Mass shootings at two California mushroom farms last month drew national attention to the dismal working and living conditions imposed on California farmworkers. Surveys of California Terra Garden and Concord Farms, where the assailant had worked, revealed families living in trailers and shipping containers, using makeshift kitchens and portable toilets. State and federal officials have opened investigations into the farms, where workers reported earning below minimum wage.

The conditions are “very typical images … for California and for the country,” Irene de Barraicua, director of operations at Lideres Campesinas, a network of female farmworker leaders, told the Washington Post after the shooting.

Now, the first comprehensive assessment of California farmworker health since 1999, released Friday, demonstrates just how typical those conditions are – and how climate change, and widening inequality, are exacerbating challenges for these workers, some of the most disenfranchised residents of the state.

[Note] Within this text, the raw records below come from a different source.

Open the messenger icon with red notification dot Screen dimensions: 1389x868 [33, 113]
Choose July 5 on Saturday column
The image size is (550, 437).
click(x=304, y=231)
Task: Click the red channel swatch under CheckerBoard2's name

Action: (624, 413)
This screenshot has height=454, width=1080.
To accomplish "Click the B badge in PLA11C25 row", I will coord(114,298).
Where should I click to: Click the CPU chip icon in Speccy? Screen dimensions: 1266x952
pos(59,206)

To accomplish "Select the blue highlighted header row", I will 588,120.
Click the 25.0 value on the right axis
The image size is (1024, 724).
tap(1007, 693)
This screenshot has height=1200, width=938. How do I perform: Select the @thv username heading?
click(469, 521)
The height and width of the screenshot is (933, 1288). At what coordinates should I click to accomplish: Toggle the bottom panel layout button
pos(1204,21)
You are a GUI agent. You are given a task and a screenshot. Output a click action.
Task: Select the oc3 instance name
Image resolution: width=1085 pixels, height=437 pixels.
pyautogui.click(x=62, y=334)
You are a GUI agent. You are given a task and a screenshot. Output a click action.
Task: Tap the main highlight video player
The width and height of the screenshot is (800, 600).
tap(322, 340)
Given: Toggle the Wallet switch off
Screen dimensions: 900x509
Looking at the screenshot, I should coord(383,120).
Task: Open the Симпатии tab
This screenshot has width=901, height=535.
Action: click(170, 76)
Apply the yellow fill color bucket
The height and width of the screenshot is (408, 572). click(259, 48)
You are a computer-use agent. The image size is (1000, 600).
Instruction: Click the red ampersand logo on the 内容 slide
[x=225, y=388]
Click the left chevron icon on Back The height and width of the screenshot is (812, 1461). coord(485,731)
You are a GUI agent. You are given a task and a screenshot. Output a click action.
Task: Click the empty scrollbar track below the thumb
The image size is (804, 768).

The landmark study, by the University of California, Merced’s Community and Labor Center, in partnership with organizations that serve farmworkers across the state, and funded by the California Department of Public Health, surveyed over 1,200 workers about their health, well-being, and workplace conditions. It found widespread exposure to wildfire smoke and pesticides, rodents and cockroaches in rental units, inadequate safety training, and lack of access to clean drinking water. Half of all farmworkers surveyed reported going without health insurance, even when between one-third and one-half had at least one chronic health condition.